31 Back when the Rams had Jeff…

Back when the Rams had Jeff Fisher, I really had started to hate him by the end of his tenure. Then he got fired and, as a result, the rams got Sean McVay. So in a roundabout way I'm actually fond of Fisher, because if he hadn't been hired we wouldn't have gotten a real coach.

Adam Gase makes Jeff Fisher look like Bill Belichick. However, he's the perfect coach to destroy your team in order to get Trevor Lawrence. So Jets fans take heart, without Adam Gase you wouldn't have the best QB prospect maybe ever on your roster. 

52 Two AFC East teams have had…

Two AFC East teams have had a perfect start to their season:

Bills at 3-0 and Allen rewarding the faith management has shown in him the past couple of years.

Jets at 0-3 and getting closer (at hyperdrive speed!) to removing the biggest immediate impediment to them turning their fortunes around

34 It's interesting to me the…

It's interesting to me the contrast in outspoken opinion regarding Adam Gase vs Zach Taylor. The former is vociferously regarded as a black hole while the latter gets barely mentioned. I mean...Zach Taylor's record to this point resembles Hue Jackson. And while it's all the rage to roast Gase, his win loss performance is far superior to Taylor.

 

I'm also of the opinion that Gase is a bad head coach, but we should be intellectually honest with ourselves to at least consider that Taylor is as well and that Darnold may just be a huge bust.

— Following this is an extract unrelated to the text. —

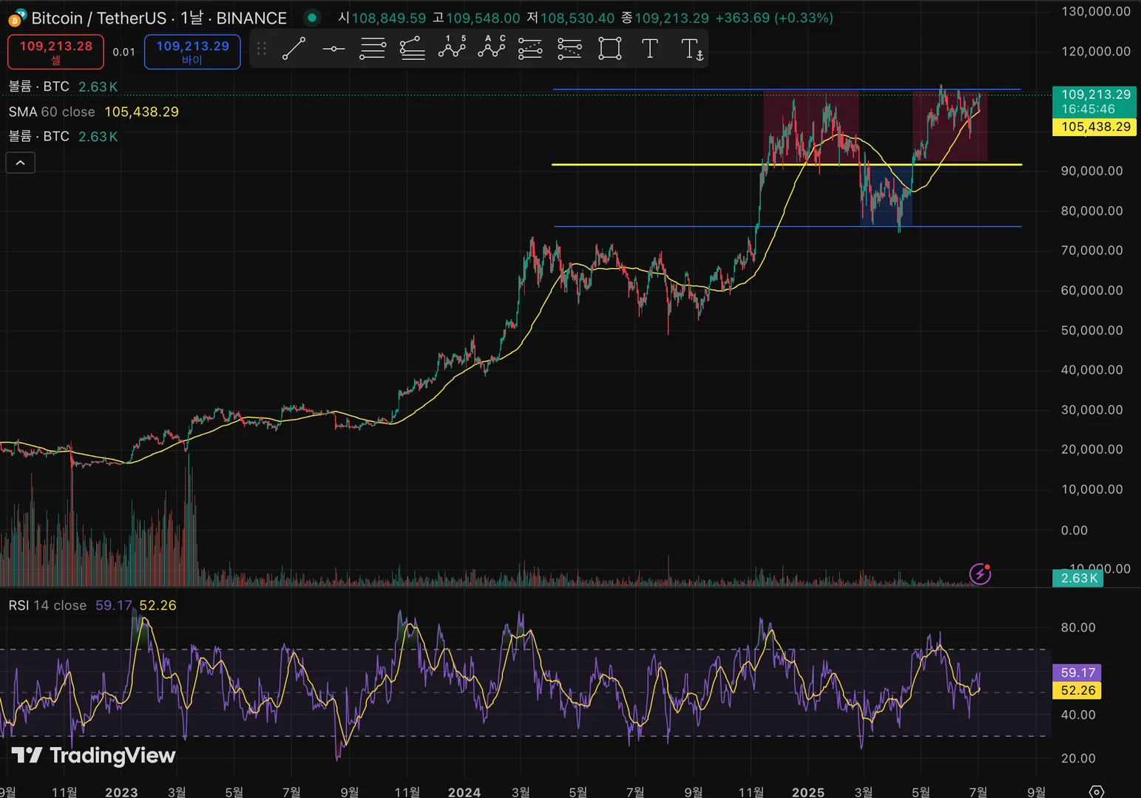Activate the anchored text tool

691,50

That's pretty much the conclusion everyone has reached with Rosen.

38 There's been a lot of chat…

There's been a lot of chat on these boards recently from Lions fans lamenting ditching a safe, stolid coach, for the latest flavor of the month from whichever successful regime. 

The same applies, perhaps even more so, for the Bengals. 

65 How we get to a point…

How we get to a point sometimes matters, especially when it comes to memes.

My recollection (and my memory's horrible, so I may be wrong!) is that folks were fairly neutral on the Taylor hire, i.e. nobody knew what the Bengals were getting.  Whereas the Gase hire prompted a lot of "huh? what??" reactions on day one.  So, yeah, Gase tends to be more top-of-mind for people when reaching for the terrible coach metaphor.

Also, Gase has a talent for making himself look bad in the media that I'm not aware that Taylor possesses.  That may, however, simply be the excessive coverage of all things NY versus the somewhat less well covered (nationally) Cincy sports scene.

 

108 Because Gase comports…

Because Gase comports himself like he's an offensive genius. 

 

It's the same reason I find David Gettleman so much more odious than a run-of-the-mill bad GM.  If you have to keep reminding people you're the smartest guy in the room, you probably are near the other extreme.

56 " Kyler Murray's arm hasn't…

" Kyler Murray's arm hasn't quite been on target today..."

I think his main problem is that in a misguided attempt to "spread the ball around", he kept trying to force the ball to non-DeAndre Hopkins receivers.  2 out of this 3 INTs (and a 4th that was dropped) can be blamed on this.  I thought his only really inaccurate throw was when he threw slightly behind Hopkins, and Okudah made a fantastic play to pick it off. 

The Lions otherwise simply could not cover Hopkins.  He had 10 catches for 130+ yards, but he should have had 20 for 200+.  On most replay angles you can see him constantly running wide open.  I have no idea why the Cardinals didn't try to keep targeting him until the Lions proved they could stop it.